BLOQUE DE TEXTO
»»

2 de septiembre de 2021 - Jueves de la 22ª semana del tiempo ordinario
Col 1:9-14; Lc 5:1-11
Homilía
"Dejando todo, lo siguieron". Esta última frase nos da obviamente la clave para entender la perícopa que acabamos de escuchar. No podemos apegarnos a Jesús sin desprendernos de todo lo demás. No podemos seguirle sin abandonar todo lo que pueda retenernos en otro lugar. Lucas, al principio de su Evangelio, quiere mostrar cómo los Apóstoles, y Pedro en particular, hicieron esta ruptura radical.
Pero, ¿qué abandonaron exactamente? Mateo dice: "dejando su barca y a su padre, le siguieron". Marcos añade los trabajadores "dejando su barco, su padre y sus trabajadores". Lucas, siempre más radical, dice simplemente: "dejando todo". Este "todo" significa mucho más que las propiedades materiales. Significa en primer lugar una profesión (para los apóstoles, su profesión de pescadores), luego un lugar en la sociedad, un papel que desempeñar. Todo aquello por lo que una persona se identifica normalmente en la sociedad.

««

CONSIGNA DEL EJERCICIO
Según la homilía, ¿qué añade Marcos a lo que, de acuerdo con Mateo, dejaron quienes siguieron a Jesús?

INFORMACIÓN PROPORCIONADA
»»

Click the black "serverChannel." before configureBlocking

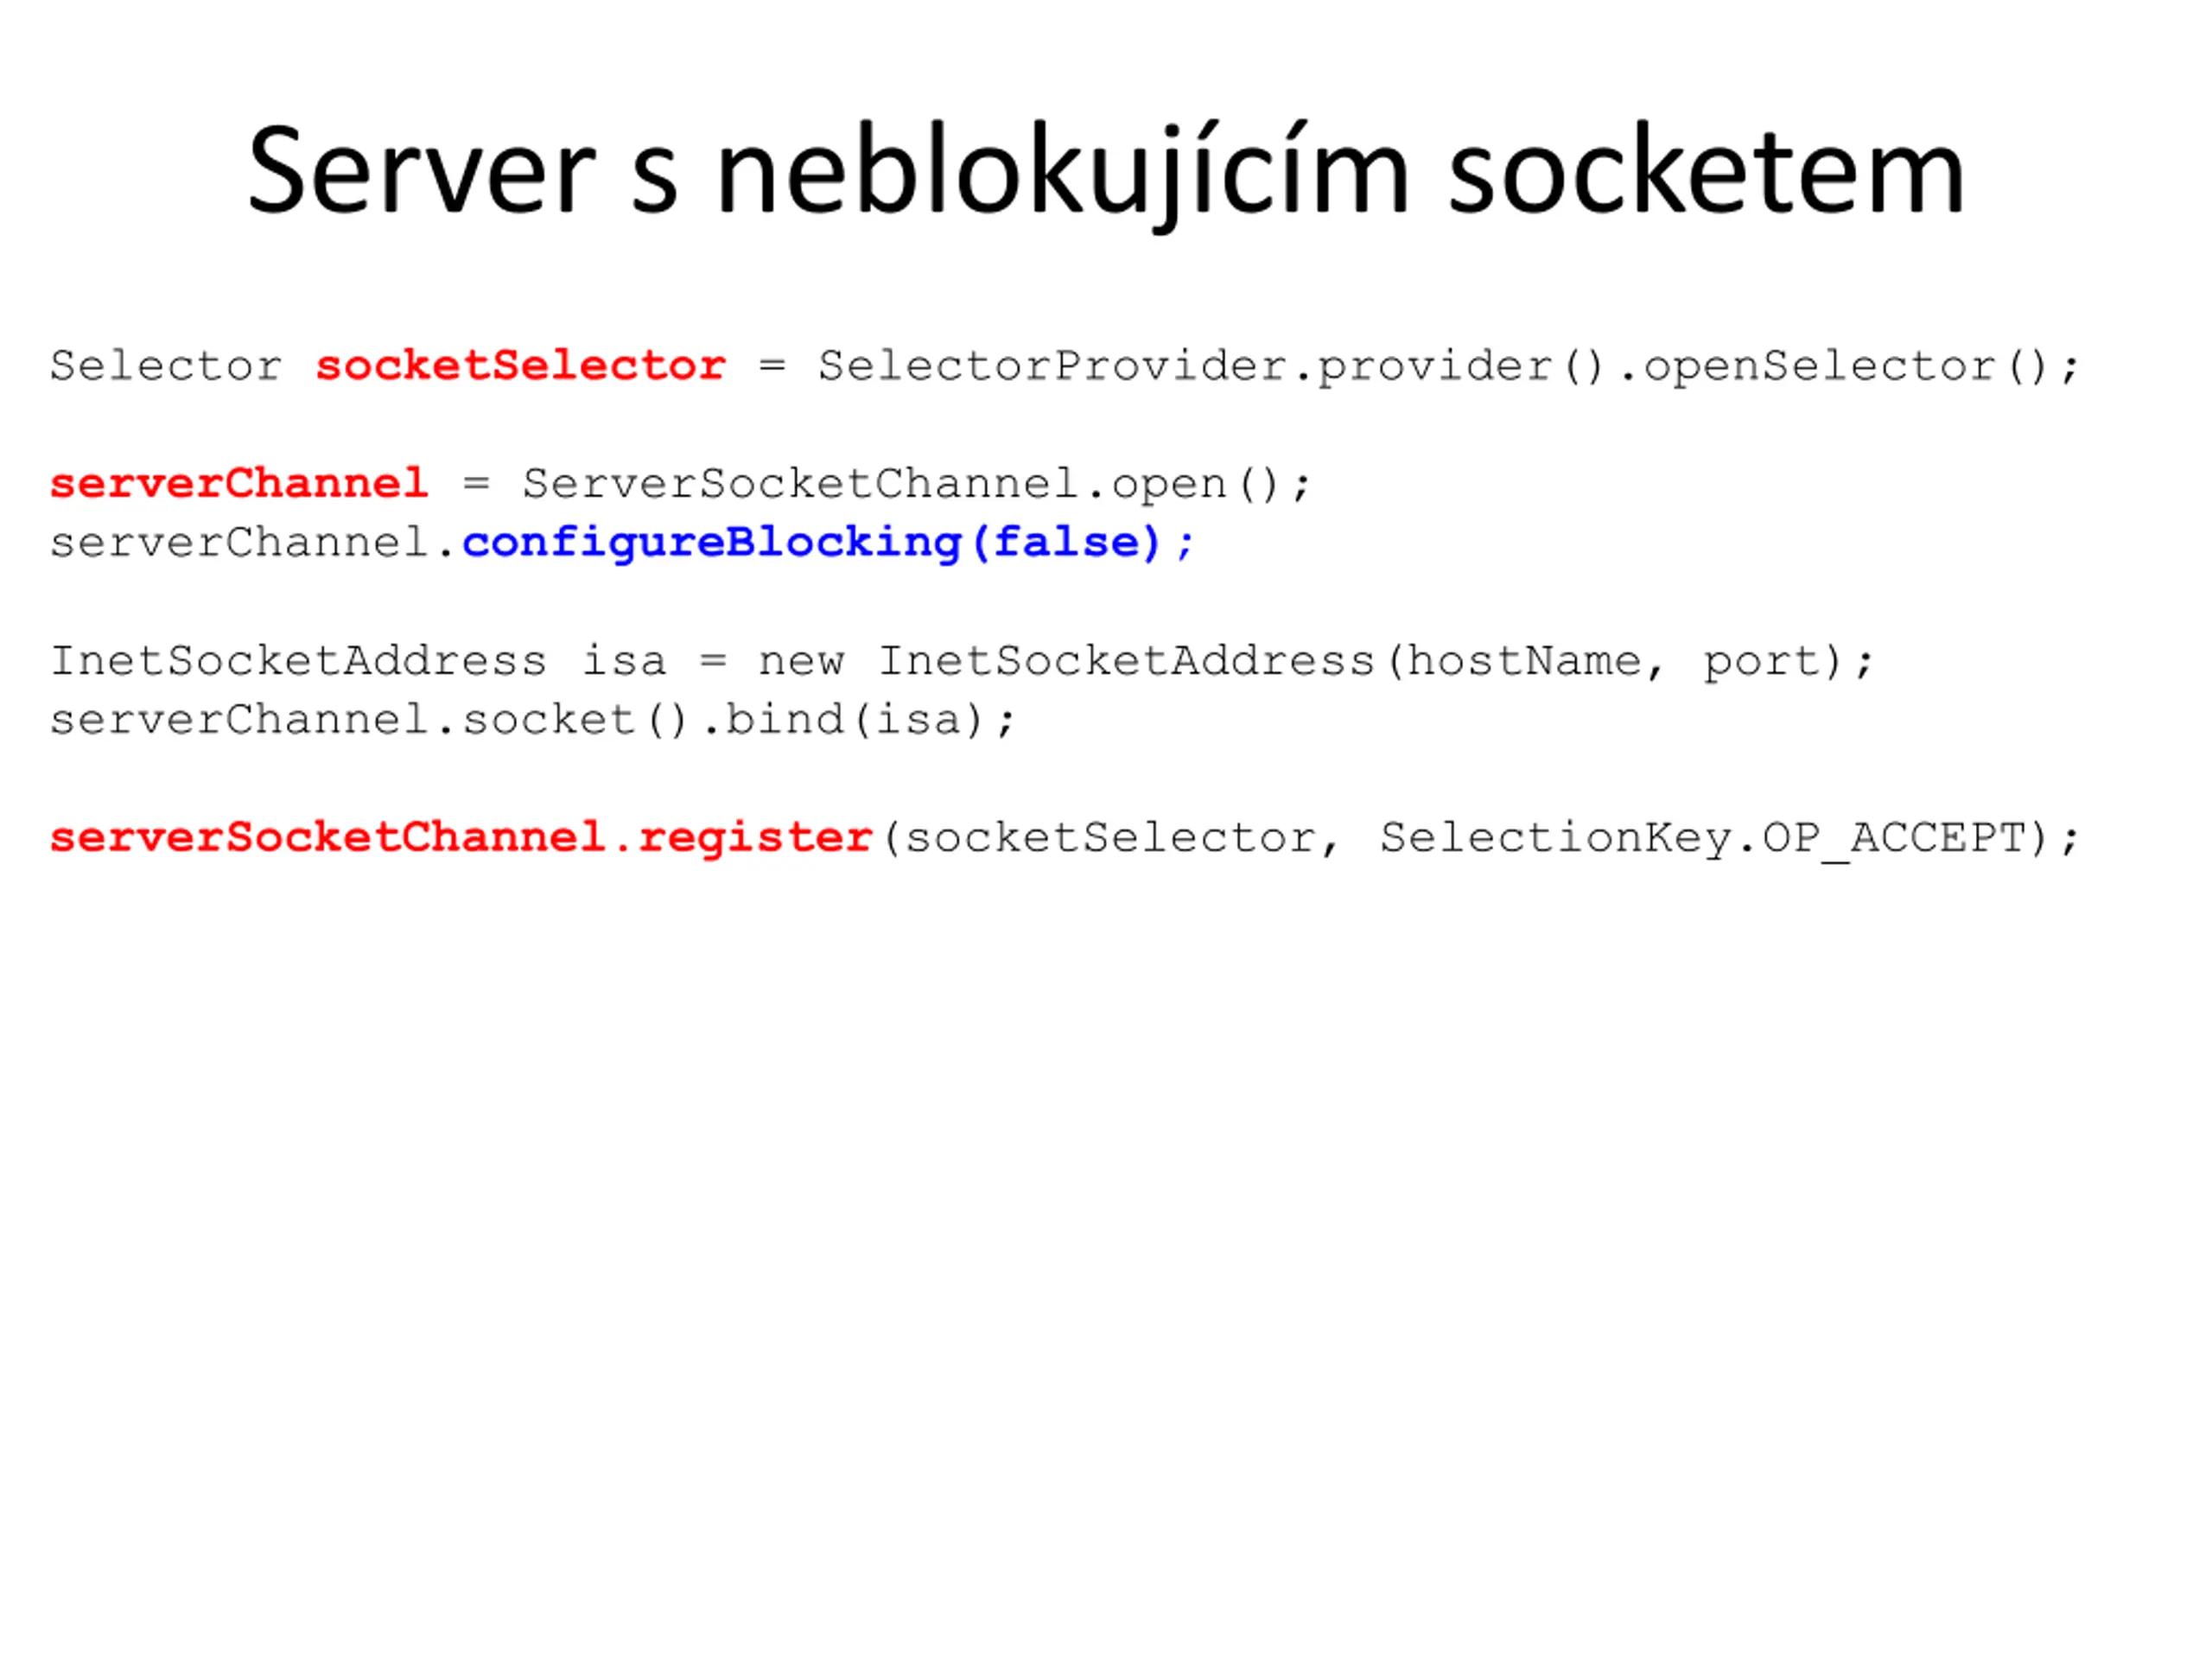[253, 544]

««
»»

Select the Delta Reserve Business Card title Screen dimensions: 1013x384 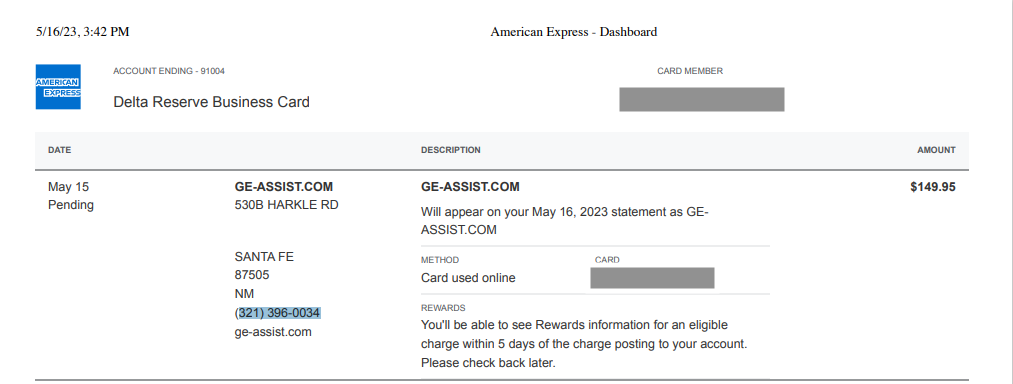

««
»»

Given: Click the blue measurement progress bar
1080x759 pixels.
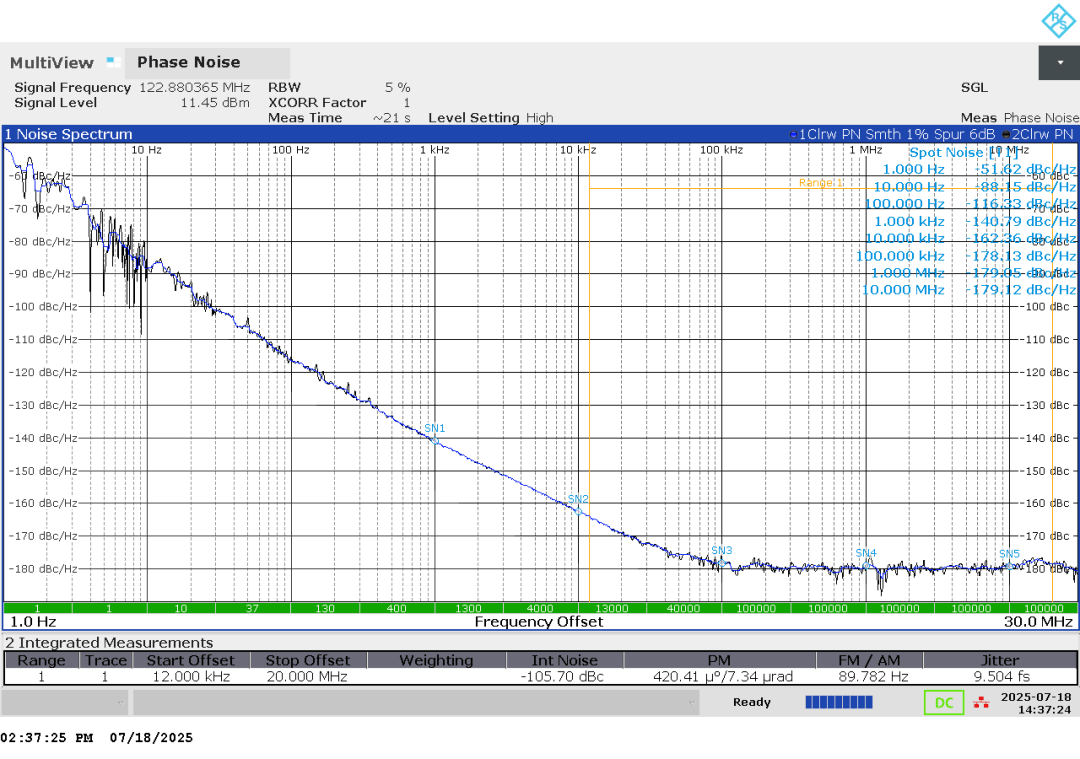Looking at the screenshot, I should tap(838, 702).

««

RESULTADO ESPERADO
Los trabajadores.